Problem to work on:
Pull every line holding the string "beside" from the records below.

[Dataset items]
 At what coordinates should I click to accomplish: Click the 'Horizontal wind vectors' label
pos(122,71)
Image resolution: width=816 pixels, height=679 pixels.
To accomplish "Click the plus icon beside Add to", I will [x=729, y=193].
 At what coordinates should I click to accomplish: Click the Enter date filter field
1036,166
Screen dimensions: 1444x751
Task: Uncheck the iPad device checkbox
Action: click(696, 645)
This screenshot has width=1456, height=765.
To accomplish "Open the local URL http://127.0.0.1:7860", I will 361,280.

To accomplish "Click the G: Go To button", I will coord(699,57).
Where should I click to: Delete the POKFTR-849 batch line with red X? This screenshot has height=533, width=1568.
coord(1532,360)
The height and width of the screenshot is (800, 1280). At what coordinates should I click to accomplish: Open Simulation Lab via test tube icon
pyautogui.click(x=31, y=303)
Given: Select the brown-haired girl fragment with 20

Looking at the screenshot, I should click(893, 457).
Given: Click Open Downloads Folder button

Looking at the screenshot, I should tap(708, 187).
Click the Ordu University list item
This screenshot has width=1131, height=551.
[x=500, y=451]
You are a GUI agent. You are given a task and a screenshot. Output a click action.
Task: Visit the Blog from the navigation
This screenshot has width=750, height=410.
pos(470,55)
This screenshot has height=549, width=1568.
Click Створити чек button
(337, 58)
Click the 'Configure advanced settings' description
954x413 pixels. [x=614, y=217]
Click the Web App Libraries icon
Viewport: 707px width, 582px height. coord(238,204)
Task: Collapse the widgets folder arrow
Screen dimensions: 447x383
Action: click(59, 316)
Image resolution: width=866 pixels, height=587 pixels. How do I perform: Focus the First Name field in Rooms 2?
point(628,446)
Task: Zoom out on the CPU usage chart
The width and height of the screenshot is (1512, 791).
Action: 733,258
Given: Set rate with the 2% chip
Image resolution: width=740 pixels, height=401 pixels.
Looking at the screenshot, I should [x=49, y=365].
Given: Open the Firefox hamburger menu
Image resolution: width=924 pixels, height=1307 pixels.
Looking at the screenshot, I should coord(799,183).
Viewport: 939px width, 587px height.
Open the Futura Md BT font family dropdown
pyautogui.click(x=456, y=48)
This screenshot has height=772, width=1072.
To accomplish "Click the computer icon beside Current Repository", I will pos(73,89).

Completed exercise:
To accomplish "Click the plus icon beside Add to", I will [x=729, y=193].
To accomplish "Click the computer icon beside Current Repository", I will pos(73,89).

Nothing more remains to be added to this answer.